The Life And Times Of Frederick Douglass, by Frederick Douglass
This is the third and longest of the autobiographies of Frederick Douglass and it raises some interesting questions for the reader. Like Leaves of Grass, Whitman’s sprawling poetic opus, this book serves to update the reader’s understanding of the life of Frederick Douglass not by building onto the previous volumes that the author had written but rather by seeking to replace it with another tale going back to the beginning of the author’s life and going to the present. This reader, at least, wonders whether Douglass kept on going over the same events over and over because of a few interrelated reasons, including the traumatic effects of slavery on his self-conception, on his realization that it was his life in slavery that accounted for the interest that others had in his life, and therefore he did not think he could sell many copies of a work that neglected such important and such relevant aspects of his life by merely writing about his war and postwar experiences as a supplementary volume to his previous writings. The end result is an impressive autobiography, but one which is in some areas redundant when compared to his other works as well as open to questions about the author’s omissions and changes from previous versions.
This book is two parts and forty chapters long and, as a bit of a large print edition, goes to more than 500 pages in length. After illustrations and an introduction, the book begins with an account of the author’s birth (1), his removal from his grandmothers’ place (2), the troubles of growing up in slavery (3), a general survey of a slave plantation (4), the character of his master (5), his reasoning as a child (6), life at the great house (7), characteristics of overseers (8), a change of location (9) to the city, learning to read (10), growing in knowledge (11), and the awakening of his religious nature (12), as well as the troubles of slave life (13) including getting passed around among various slaveowners in the same family, and his hunger at St. Michael’s (14) as well as his experiences with Covey, the slave breaker (15), and some of his experiences in flogging (16, 17), as well as a change of masters (18), an unsuccessful effort at running away (19), life as an apprentice (20), and his escape from slavery (21). The second part of the book then explores the author’s life as a free man, starting with his escape (1), his arrival at New Bedford (2), his introduction to abolitionists (3), the recollections of old friends (4), his frequent attendance at conventions (5), his impressions of life abroad (6), his triumphs and trials (7), his thoughts about John Brown and Harriet Beecher Stowe (8), his thoughts about politics (9, 10), his discussions about the Civil War and its changes (11, 12), thoughts about his postwar life and political activity (13, 14, 15), as well as chapters dealing with his efforts at reconciliation and his reflection over the course of his life (16, 17, 18, 19), after which there is an appendix and the close of the book.

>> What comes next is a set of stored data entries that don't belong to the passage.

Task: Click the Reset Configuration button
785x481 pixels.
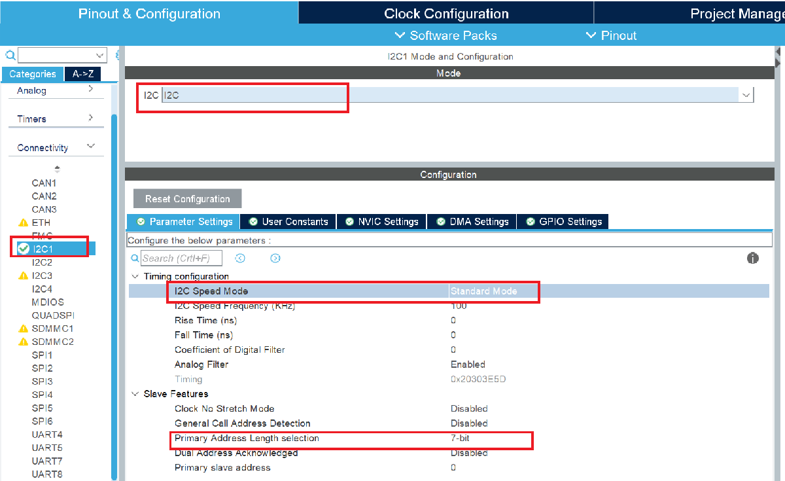Action: 187,198
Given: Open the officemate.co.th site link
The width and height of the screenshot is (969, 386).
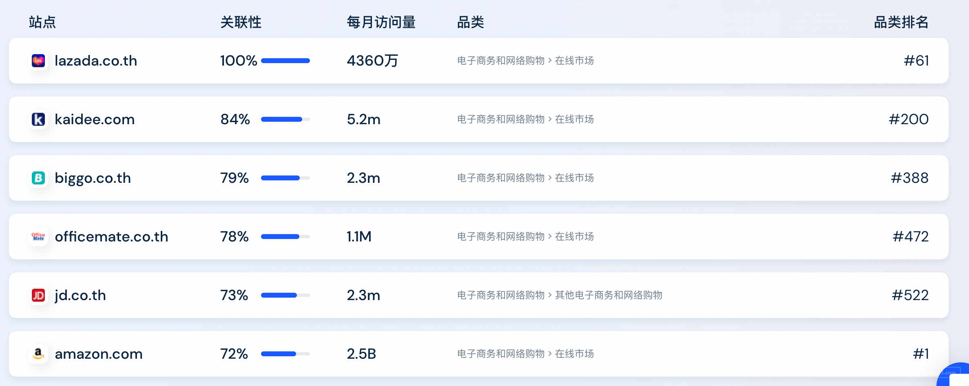Looking at the screenshot, I should coord(111,237).
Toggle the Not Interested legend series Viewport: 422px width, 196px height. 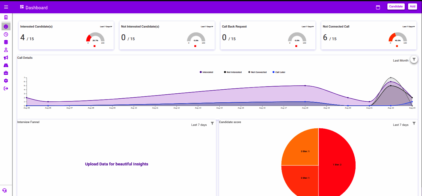(x=233, y=72)
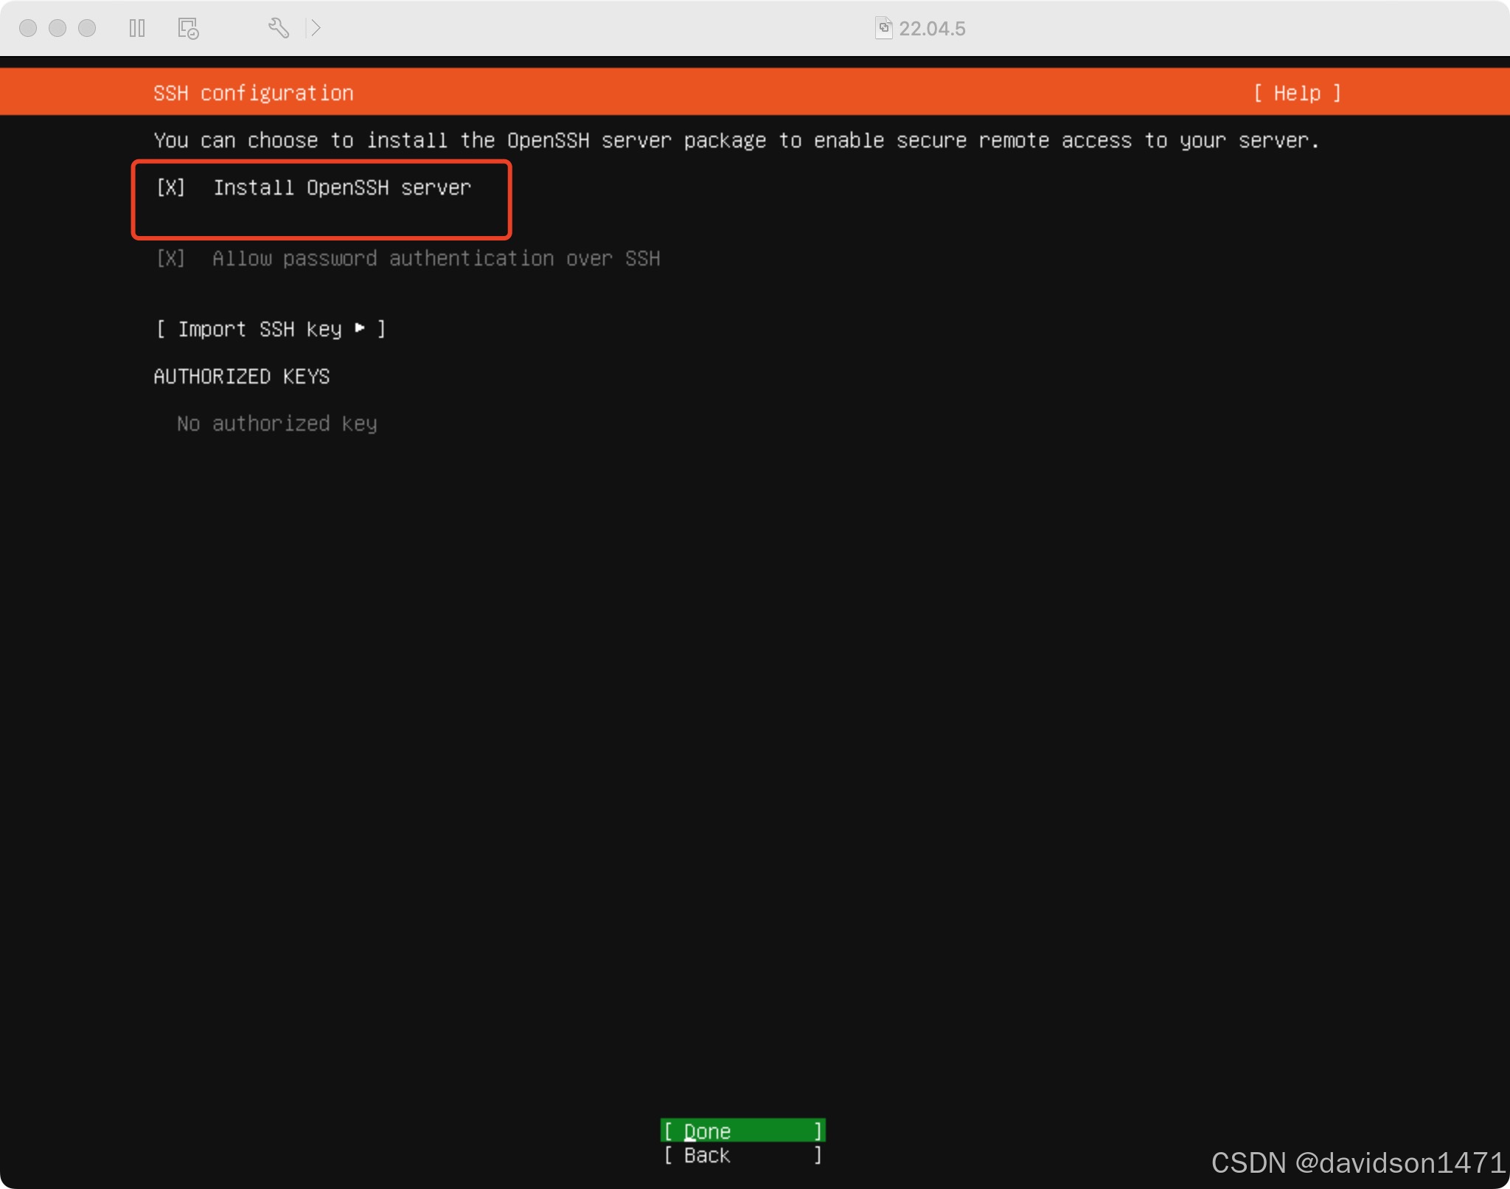Viewport: 1510px width, 1189px height.
Task: Click the AUTHORIZED KEYS heading
Action: pos(241,376)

Ultimately, this is an interesting book but it provides the reader with some questions. The author is very detailed about what he did as a slave and how he got his freedom, but the detail drops considerably as the author gets older. Indeed, this book offers the rather unsettling look at someone’s decline from working hard for the benefit of others to a brief period of working hard and productively for his own benefit, and then a lot of years spent sponging off of the largess of wealthy abolitionists or the federal government. I got the sense in reading this book that Douglass would have been better off as an obscure person working decently and raising his family to work productively rather than to be celebrities of the free black world where there was the entitlement expectation that they would be well off and live like elites, all of which prompted resentment and hostility from others. Alas, Douglass and his family made their choices, and those choices are partly responsible for why this book is still read and still in print even after more than a century and a half after the Civil War has ended.